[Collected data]
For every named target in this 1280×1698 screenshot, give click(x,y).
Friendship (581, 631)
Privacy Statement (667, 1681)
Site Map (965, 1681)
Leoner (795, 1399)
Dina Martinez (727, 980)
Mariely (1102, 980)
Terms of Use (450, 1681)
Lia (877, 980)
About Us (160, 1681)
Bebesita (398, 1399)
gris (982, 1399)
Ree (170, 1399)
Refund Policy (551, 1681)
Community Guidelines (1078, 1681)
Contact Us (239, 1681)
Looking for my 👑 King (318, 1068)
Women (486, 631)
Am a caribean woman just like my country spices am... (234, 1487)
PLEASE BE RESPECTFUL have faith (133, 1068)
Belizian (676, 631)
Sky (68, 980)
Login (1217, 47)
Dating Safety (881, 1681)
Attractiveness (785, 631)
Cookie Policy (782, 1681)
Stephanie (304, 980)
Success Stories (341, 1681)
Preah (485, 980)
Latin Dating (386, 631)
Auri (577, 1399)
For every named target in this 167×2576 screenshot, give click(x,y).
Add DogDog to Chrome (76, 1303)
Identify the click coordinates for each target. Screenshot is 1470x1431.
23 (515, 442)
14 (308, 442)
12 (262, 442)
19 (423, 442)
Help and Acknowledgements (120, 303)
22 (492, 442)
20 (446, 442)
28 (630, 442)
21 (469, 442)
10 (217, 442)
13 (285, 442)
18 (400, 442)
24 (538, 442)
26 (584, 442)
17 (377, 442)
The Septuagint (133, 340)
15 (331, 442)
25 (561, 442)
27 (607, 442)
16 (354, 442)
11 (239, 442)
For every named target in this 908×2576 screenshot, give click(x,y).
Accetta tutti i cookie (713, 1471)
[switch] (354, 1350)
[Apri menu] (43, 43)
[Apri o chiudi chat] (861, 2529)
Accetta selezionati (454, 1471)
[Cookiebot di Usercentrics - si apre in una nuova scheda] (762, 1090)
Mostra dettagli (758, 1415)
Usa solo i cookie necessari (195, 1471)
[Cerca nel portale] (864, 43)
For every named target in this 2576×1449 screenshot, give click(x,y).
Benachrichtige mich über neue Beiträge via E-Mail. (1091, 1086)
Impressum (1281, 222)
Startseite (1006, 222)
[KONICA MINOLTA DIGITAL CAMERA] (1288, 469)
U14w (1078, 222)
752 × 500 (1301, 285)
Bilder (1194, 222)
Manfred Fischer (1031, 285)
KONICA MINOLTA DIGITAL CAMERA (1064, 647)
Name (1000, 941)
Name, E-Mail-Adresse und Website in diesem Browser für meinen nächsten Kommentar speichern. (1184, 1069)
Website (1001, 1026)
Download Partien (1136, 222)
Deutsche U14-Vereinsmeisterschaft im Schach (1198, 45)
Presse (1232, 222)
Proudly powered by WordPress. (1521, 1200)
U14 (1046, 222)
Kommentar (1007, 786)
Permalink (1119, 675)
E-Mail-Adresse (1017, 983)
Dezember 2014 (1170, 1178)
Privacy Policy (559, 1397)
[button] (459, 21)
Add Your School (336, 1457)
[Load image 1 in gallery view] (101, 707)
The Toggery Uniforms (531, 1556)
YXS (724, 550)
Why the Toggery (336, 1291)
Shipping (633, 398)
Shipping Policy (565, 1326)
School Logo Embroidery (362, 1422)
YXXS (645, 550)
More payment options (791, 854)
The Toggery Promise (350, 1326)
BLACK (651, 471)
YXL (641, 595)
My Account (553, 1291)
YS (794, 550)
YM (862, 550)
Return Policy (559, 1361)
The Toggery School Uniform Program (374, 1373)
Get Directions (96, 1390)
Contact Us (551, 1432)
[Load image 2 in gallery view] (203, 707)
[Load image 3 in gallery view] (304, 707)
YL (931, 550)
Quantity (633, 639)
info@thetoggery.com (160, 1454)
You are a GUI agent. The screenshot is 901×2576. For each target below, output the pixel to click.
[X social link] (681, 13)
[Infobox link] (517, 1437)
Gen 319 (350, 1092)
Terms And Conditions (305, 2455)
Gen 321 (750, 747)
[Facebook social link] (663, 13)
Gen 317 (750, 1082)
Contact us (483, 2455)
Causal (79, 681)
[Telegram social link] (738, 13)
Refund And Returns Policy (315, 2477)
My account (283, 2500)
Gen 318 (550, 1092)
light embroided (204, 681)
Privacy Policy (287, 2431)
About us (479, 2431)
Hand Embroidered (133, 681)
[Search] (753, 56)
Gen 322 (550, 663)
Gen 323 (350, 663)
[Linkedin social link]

TRY IT
Your answer must be the records above, repeated exactly.

SOLVED EXERCISE
For every named target in this 1280×1698 screenshot, give click(x,y).
Friendship (581, 631)
Privacy Statement (667, 1681)
Site Map (965, 1681)
Leoner (795, 1399)
Dina Martinez (727, 980)
Mariely (1102, 980)
Terms of Use (450, 1681)
Lia (877, 980)
About Us (160, 1681)
Bebesita (398, 1399)
gris (982, 1399)
Ree (170, 1399)
Refund Policy (551, 1681)
Community Guidelines (1078, 1681)
Contact Us (239, 1681)
Looking for my 👑 King (318, 1068)
Women (486, 631)
Am a caribean woman just like my country spices am... (234, 1487)
PLEASE BE RESPECTFUL have faith (133, 1068)
Belizian (676, 631)
Sky (68, 980)
Login (1217, 47)
Dating Safety (881, 1681)
Attractiveness (785, 631)
Cookie Policy (782, 1681)
Stephanie (304, 980)
Success Stories (341, 1681)
Preah (485, 980)
Latin Dating (386, 631)
Auri (577, 1399)
For every named target in this 167×2576 screenshot, give click(x,y).
Add DogDog to Chrome (76, 1303)
Identify the click coordinates for each target. Screenshot is 1470x1431.
23 (515, 442)
14 (308, 442)
12 (262, 442)
19 (423, 442)
Help and Acknowledgements (120, 303)
22 (492, 442)
20 (446, 442)
28 (630, 442)
21 (469, 442)
10 (217, 442)
13 (285, 442)
18 (400, 442)
24 (538, 442)
26 (584, 442)
17 (377, 442)
The Septuagint (133, 340)
15 (331, 442)
25 (561, 442)
27 (607, 442)
16 (354, 442)
11 (239, 442)
For every named target in this 908×2576 screenshot, give click(x,y).
Accetta tutti i cookie (713, 1471)
[switch] (354, 1350)
[Apri menu] (43, 43)
[Apri o chiudi chat] (861, 2529)
Accetta selezionati (454, 1471)
[Cookiebot di Usercentrics - si apre in una nuova scheda] (762, 1090)
Mostra dettagli (758, 1415)
Usa solo i cookie necessari (195, 1471)
[Cerca nel portale] (864, 43)
For every named target in this 2576×1449 screenshot, give click(x,y).
Benachrichtige mich über neue Beiträge via E-Mail. (1091, 1086)
Impressum (1281, 222)
Startseite (1006, 222)
[KONICA MINOLTA DIGITAL CAMERA] (1288, 469)
U14w (1078, 222)
752 × 500 (1301, 285)
Bilder (1194, 222)
Manfred Fischer (1031, 285)
KONICA MINOLTA DIGITAL CAMERA (1064, 647)
Name (1000, 941)
Name, E-Mail-Adresse und Website in diesem Browser für meinen nächsten Kommentar speichern. (1184, 1069)
Website (1001, 1026)
Download Partien (1136, 222)
Deutsche U14-Vereinsmeisterschaft im Schach (1198, 45)
Presse (1232, 222)
Proudly powered by WordPress. (1521, 1200)
U14 (1046, 222)
Kommentar (1007, 786)
Permalink (1119, 675)
E-Mail-Adresse (1017, 983)
Dezember 2014 (1170, 1178)
Privacy Policy (559, 1397)
[button] (459, 21)
Add Your School (336, 1457)
[Load image 1 in gallery view] (101, 707)
The Toggery Uniforms (531, 1556)
YXS (724, 550)
Why the Toggery (336, 1291)
Shipping (633, 398)
Shipping Policy (565, 1326)
School Logo Embroidery (362, 1422)
YXXS (645, 550)
More payment options (791, 854)
The Toggery Promise (350, 1326)
BLACK (651, 471)
YXL (641, 595)
My Account (553, 1291)
YS (794, 550)
YM (862, 550)
Return Policy (559, 1361)
The Toggery School Uniform Program (374, 1373)
Get Directions (96, 1390)
Contact Us (551, 1432)
[Load image 2 in gallery view] (203, 707)
[Load image 3 in gallery view] (304, 707)
YL (931, 550)
Quantity (633, 639)
info@thetoggery.com (160, 1454)
You are a GUI agent. The screenshot is 901×2576. For each target below, output the pixel to click.
[X social link] (681, 13)
[Infobox link] (517, 1437)
Gen 319 (350, 1092)
Terms And Conditions (305, 2455)
Gen 321 (750, 747)
[Facebook social link] (663, 13)
Gen 317 (750, 1082)
Contact us (483, 2455)
Causal (79, 681)
[Telegram social link] (738, 13)
Refund And Returns Policy (315, 2477)
My account (283, 2500)
Gen 318 (550, 1092)
light embroided (204, 681)
Privacy Policy (287, 2431)
About us (479, 2431)
Hand Embroidered (133, 681)
[Search] (753, 56)
Gen 322 (550, 663)
Gen 323 (350, 663)
[Linkedin social link]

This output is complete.